Stored records:
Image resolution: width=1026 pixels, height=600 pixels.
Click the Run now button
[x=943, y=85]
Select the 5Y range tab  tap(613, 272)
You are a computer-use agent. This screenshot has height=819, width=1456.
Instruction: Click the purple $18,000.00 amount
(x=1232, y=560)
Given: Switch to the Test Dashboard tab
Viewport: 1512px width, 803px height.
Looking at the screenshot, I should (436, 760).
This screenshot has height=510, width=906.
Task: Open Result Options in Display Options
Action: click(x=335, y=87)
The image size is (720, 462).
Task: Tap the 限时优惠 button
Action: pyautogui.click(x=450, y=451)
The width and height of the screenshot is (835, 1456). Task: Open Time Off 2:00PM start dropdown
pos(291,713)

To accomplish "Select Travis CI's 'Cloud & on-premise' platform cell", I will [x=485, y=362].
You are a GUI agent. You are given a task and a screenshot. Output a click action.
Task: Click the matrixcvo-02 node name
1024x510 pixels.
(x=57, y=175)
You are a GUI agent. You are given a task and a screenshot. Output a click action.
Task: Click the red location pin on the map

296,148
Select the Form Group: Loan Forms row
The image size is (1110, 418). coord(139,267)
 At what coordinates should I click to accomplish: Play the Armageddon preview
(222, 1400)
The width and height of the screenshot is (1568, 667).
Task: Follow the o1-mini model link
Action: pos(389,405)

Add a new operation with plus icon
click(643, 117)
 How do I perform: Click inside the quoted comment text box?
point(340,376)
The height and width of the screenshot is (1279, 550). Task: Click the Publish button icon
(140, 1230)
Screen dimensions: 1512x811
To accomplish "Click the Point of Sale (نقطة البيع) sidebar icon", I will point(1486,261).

**Activity:**
Give the data again exactly, line for line.

**Exercise response:**
Image resolution: width=1026 pixels, height=600 pixels.
Click the Run now button
[x=943, y=85]
Select the 5Y range tab  tap(613, 272)
You are a computer-use agent. This screenshot has height=819, width=1456.
Instruction: Click the purple $18,000.00 amount
(x=1232, y=560)
Given: Switch to the Test Dashboard tab
Viewport: 1512px width, 803px height.
Looking at the screenshot, I should (436, 760).
This screenshot has height=510, width=906.
Task: Open Result Options in Display Options
Action: click(x=335, y=87)
The image size is (720, 462).
Task: Tap the 限时优惠 button
Action: pyautogui.click(x=450, y=451)
The width and height of the screenshot is (835, 1456). Task: Open Time Off 2:00PM start dropdown
pos(291,713)

To accomplish "Select Travis CI's 'Cloud & on-premise' platform cell", I will [x=485, y=362].
You are a GUI agent. You are given a task and a screenshot. Output a click action.
Task: Click the matrixcvo-02 node name
1024x510 pixels.
(x=57, y=175)
You are a GUI agent. You are given a task and a screenshot. Output a click action.
Task: Click the red location pin on the map

296,148
Select the Form Group: Loan Forms row
The image size is (1110, 418). coord(139,267)
 At what coordinates should I click to accomplish: Play the Armageddon preview
(222, 1400)
The width and height of the screenshot is (1568, 667).
Task: Follow the o1-mini model link
Action: pos(389,405)

Add a new operation with plus icon
click(643, 117)
 How do I perform: Click inside the quoted comment text box?
point(340,376)
The height and width of the screenshot is (1279, 550). Task: Click the Publish button icon
(140, 1230)
Screen dimensions: 1512x811
To accomplish "Click the Point of Sale (نقطة البيع) sidebar icon", I will point(1486,261).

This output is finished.